Apple is capricious and a control freak, we know that. For the most part it doesn't matter because they get to live in their own little walled garden (both hardware and software). But when it comes to ebooks, Apple hasn't figured out yet that iBooks doesn't exist in a walled garden similar to iOS apps. Nor does iBooks have the same dominant market position as iTunes.

So long as Apple continues to enforces ridiculous rules, I don't see that ever happening - not even among Apple fanbois. They'll follow the content, and if that means going to a different app they will.

Update: This story made it on to Slashdot, where one reader pointed out a hole in this story. It seems Apple already sells ebooks which mention Amazon (examples here, herehere). Whoops. That does tend to disprove this story, but on the other hand Apple is capricious. For all we know this author might have been the first to encounter Apple's new rule (or simply a rule twistd by one of the censors).

Also, there is a report from a reliable source that ebooks are bounced from iBooks because they mentioned Amazon, so this story is not completely impossible.

via BoingBoing

image by dno1967b

About Nate Hoffelder (11381 Articles)
Nate Hoffelder is the founder and editor of The Digital Reader: "I've been into reading ebooks since forever, but I only got my first ereader in July 2007. Everything quickly spiraled out of control from there. Before I started this blog in January 2010 I covered ebooks, ebook readers, and digital publishing for about 2 years as a part of MobileRead Forums. It's a great community, and being a member is a joy. But I thought I could make something out of how I covered the news for MobileRead, so I started this blog."

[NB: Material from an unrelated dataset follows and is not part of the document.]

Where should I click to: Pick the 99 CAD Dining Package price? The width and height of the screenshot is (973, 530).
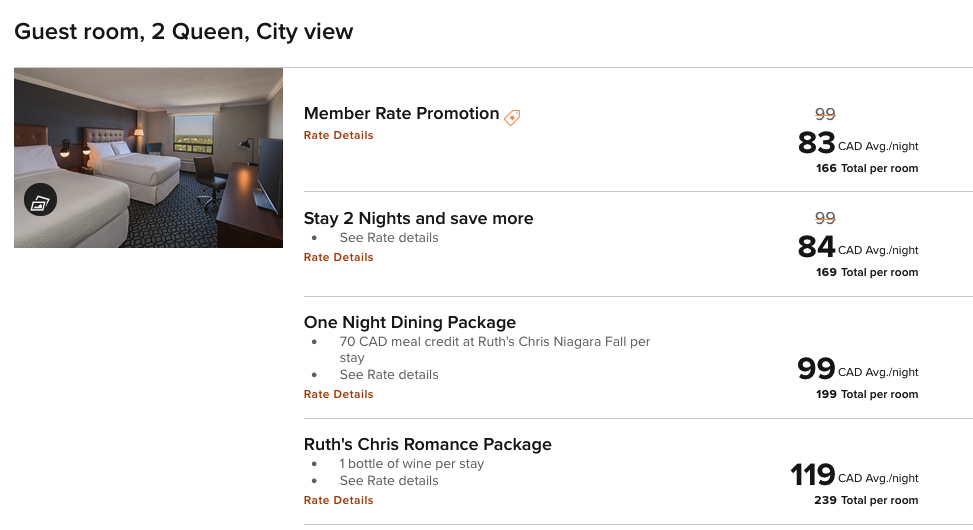point(816,369)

3 Comments on Updated: Apple No Longer Wants you to Mention That Other eBookstore (Maybe)

  1. A Big Six publisher had a book rejected by Apple just for mentioning there was also a Kindle Edition available.

  2. It sounds like what happens with many companies that grow an area too quickly and start hiring people who aren’t willing to think for themselves and just blindly apply whatever stupid rules middle management put in place.

    Hopefully someone will get a clue in that area before they start really shooting themselves in the foot.

  3. Apple gatekeeps the iBookstore much like a traditional publisher: willy-nilly. No clear, consistent standards apply; just the whim of a nameless drone that in case of doubt covers their rear and says “no”. Amazon also gatekeeps but their guidelines are freely available and, by all appearances, their nameless drones default to “yes” in case of doubt. Which brings a different set of gripes.:)
    In the end the issue is consistency; much as in baseball umpiring…
    The worst umpires aren’t the ones with a wide strike zone or a narrow one–pitchers and hitters can adjust to either–it is the ones with moving zones where a pitch can be a strike one moment and a ball another.
    It is somewhat ironic that a book about getting away from the publishing gatekeepers should be blocked by a retailer’s gatekeepers. Ironic and a valid reason for her to move on.